— DESCRIPTION OF THE TASK —
The line that contains "Click the sitemap" and all lines following it to the end of the data below: set these down exactly, and nothing besides.

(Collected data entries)
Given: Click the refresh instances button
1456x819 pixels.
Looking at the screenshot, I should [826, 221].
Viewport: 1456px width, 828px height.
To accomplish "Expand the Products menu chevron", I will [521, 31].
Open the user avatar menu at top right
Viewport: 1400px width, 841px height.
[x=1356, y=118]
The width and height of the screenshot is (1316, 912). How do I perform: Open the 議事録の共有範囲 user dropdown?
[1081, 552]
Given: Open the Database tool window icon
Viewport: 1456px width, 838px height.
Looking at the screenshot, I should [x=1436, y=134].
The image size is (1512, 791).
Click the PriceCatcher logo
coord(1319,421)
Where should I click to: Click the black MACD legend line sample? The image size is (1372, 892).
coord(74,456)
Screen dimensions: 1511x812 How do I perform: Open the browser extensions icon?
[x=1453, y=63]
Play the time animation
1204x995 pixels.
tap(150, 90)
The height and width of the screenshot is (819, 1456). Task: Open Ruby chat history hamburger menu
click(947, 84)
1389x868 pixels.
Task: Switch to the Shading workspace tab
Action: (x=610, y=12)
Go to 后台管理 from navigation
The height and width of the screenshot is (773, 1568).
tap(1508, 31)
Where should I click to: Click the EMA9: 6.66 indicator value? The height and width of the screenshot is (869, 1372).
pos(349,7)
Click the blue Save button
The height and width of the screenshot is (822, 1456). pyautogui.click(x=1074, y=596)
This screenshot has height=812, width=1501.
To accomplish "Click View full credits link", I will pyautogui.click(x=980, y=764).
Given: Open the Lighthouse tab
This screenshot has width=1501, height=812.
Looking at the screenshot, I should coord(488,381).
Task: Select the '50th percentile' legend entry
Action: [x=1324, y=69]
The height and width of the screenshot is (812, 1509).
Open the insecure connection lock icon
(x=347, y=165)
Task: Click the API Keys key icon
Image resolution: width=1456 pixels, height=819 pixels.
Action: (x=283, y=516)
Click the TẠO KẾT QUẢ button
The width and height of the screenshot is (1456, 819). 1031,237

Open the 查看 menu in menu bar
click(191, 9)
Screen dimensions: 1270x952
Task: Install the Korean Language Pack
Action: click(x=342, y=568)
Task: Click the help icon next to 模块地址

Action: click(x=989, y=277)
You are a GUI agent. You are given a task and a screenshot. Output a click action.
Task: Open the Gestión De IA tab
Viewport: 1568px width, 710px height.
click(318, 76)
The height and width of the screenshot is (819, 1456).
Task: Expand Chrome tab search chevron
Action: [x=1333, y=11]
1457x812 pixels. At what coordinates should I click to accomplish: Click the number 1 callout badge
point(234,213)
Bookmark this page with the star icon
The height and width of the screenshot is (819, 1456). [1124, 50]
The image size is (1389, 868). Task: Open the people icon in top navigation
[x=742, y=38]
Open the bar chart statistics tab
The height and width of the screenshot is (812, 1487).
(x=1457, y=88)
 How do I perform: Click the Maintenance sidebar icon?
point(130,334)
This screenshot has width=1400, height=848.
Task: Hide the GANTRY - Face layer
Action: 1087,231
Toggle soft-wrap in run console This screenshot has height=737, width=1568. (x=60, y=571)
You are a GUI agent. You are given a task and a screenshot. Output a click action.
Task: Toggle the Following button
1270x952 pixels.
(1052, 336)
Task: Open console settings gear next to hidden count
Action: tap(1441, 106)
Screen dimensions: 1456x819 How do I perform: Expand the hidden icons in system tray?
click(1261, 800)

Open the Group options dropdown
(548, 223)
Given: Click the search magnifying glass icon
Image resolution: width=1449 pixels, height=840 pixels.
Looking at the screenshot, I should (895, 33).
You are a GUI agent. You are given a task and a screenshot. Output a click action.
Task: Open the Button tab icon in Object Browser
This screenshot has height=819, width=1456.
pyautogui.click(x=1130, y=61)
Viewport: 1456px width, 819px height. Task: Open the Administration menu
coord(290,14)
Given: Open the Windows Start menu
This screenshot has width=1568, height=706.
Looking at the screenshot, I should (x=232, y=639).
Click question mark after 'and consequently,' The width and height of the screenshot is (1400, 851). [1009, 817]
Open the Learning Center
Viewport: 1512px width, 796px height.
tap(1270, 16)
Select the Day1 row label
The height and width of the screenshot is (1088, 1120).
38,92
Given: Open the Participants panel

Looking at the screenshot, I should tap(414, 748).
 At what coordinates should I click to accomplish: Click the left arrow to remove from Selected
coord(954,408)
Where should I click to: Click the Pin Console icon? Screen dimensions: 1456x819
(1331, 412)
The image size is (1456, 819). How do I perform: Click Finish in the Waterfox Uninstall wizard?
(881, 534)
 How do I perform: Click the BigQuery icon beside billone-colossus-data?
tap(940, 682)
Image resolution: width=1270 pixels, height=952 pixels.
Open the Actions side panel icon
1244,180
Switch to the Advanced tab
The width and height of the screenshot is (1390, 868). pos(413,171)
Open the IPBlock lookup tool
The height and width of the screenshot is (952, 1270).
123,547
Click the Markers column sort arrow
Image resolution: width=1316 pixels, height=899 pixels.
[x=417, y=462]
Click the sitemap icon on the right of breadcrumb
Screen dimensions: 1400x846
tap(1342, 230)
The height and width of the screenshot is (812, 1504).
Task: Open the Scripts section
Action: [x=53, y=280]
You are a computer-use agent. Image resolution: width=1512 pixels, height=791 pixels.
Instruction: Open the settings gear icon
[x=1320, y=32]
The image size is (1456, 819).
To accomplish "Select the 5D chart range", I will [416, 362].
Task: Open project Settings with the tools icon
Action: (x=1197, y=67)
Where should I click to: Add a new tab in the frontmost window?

— SOLUTION FOR THIS TASK —
Click the sitemap icon on the right of breadcrumb
Screen dimensions: 1400x846
tap(1342, 230)
The height and width of the screenshot is (812, 1504).
Task: Open the Scripts section
Action: [x=53, y=280]
You are a computer-use agent. Image resolution: width=1512 pixels, height=791 pixels.
Instruction: Open the settings gear icon
[x=1320, y=32]
The image size is (1456, 819).
To accomplish "Select the 5D chart range", I will [416, 362].
Task: Open project Settings with the tools icon
Action: (x=1197, y=67)
Where should I click to: Add a new tab in the frontmost window?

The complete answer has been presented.